W „Schronisku dla niepełnosprawnych” przebywają obecnie 83 osoby z niepełnosprawnością intelektualną. Ośrodek jest dla nich domem i nie wyobrażają sobie życia bez niego. Niestety, jego utrzymanie staje się coraz trudniejsze. Już pod koniec września ośrodek informował, że znalazł się w katastrofalnej sytuacji finansowej.
- „Sytuacja, w której znalazło się nasze schronisko, jest krytyczna. Podobnie jak wiele innych Domów Pomocy Społecznej w Polsce, stoimy na krawędzi zamknięcia z powodu brakujących funduszy”
- napisano w komunikacie.
- „Jeszcze w grudniu otrzymywaliśmy 4360 zł miesięcznie na jednego mieszkańca, podczas gdy obecnie kwota ta spadła do 3800 zł. To drastyczne cięcia, które ledwie wystarczają na pokrycie podstawowych kosztów utrzymania, takich jak wyżywienie i rachunki. Kryzys ten nie dotyczy wyłącznie naszego schroniska. Jeśli sytuacja nie ulegnie zmianie, w całej Polsce ponad 3 tys. osób może stracić dach nad głową”
- dodano.
Jak wyjaśnia Wirtualna Polska, „połowa mieszkańców jest rozliczana na tzw. starych zasadach - do kosztu utrzymania każdej osoby umieszczonej w DPS przed 2004 r. dopłaca wojewoda, czyli rząd, corocznie ustalając średnią wojewódzką miesięcznego kosztu utrzymania jednego mieszkańca. Od 1 stycznia 2024 kwota dofinansowania dla takich osób spadła o 560 zł (z 4360 zł do 3800 zł). W przypadku DPS-u w Radwanowicach miesięcznie to strata ponad 20 tys. złotych”.
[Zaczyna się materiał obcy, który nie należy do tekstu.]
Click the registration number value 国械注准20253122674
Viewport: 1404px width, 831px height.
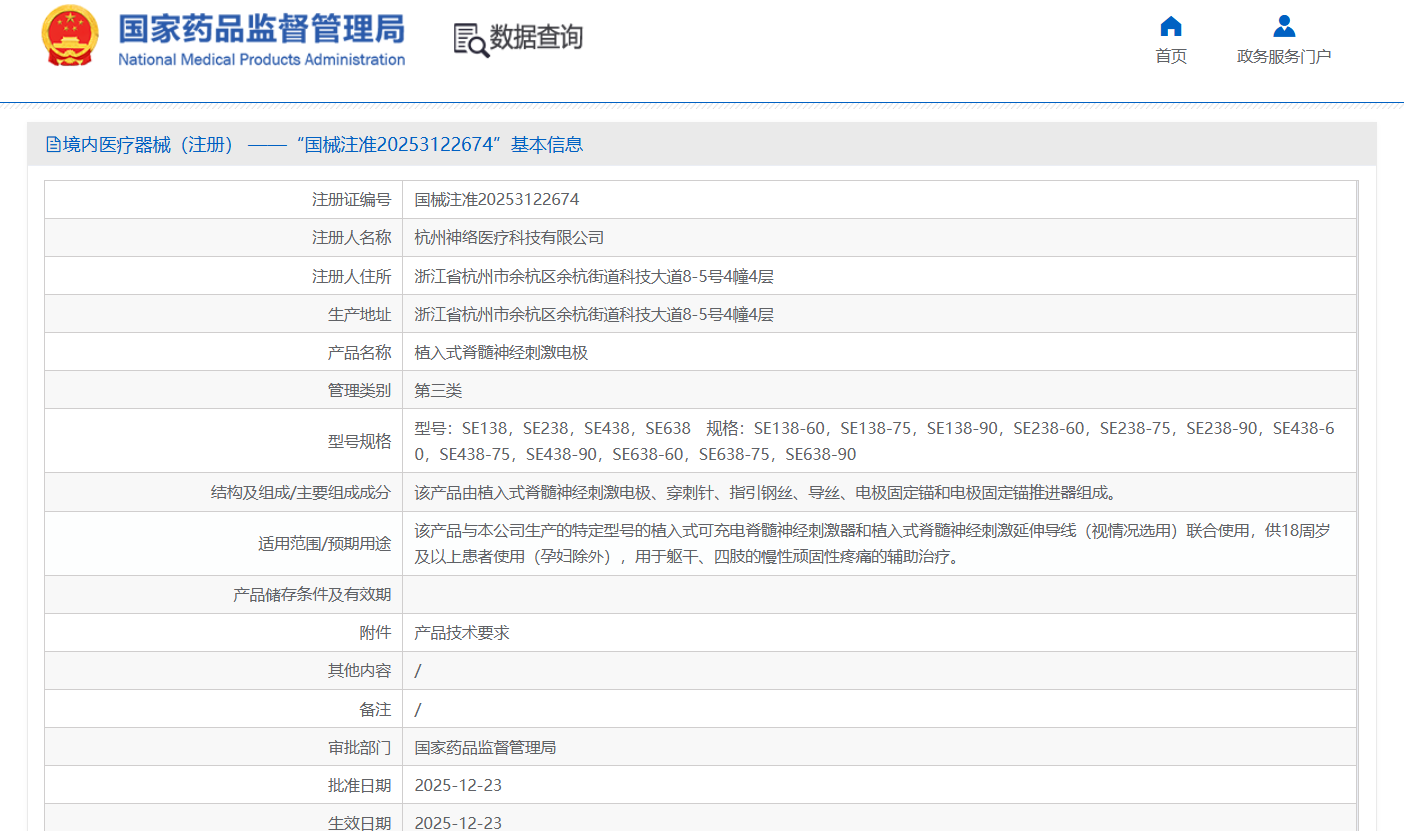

Dyrektor placówki Arkadiusz Tomasik powiedział w rozmowie z portalem, że każdego roku ośrodek otrzymywał w ostatnim kwartale środki z rezerwy budżetowej. W tym roku to się zmieniło.
- „W przeszłości też bywały różne problemy. Ale mieliśmy obok księdza Tadeusza Isakowicza-Zaleskiego. A teraz pierwszy raz go zabrakło”
- mówi dyrektor.
Śmierć legendarnego duchownego była ogromnym ciosem dla pracowników i podopiecznych domu w Radwanowicach. „Siedzisz na chmurkach, uśmiechasz się do nas / Patrzysz z góry, myślisz: dobrze, że byłem dobry / Za to Cię kochamy” – napisała po jego śmierci jedna z podopiecznych, pani Teresa.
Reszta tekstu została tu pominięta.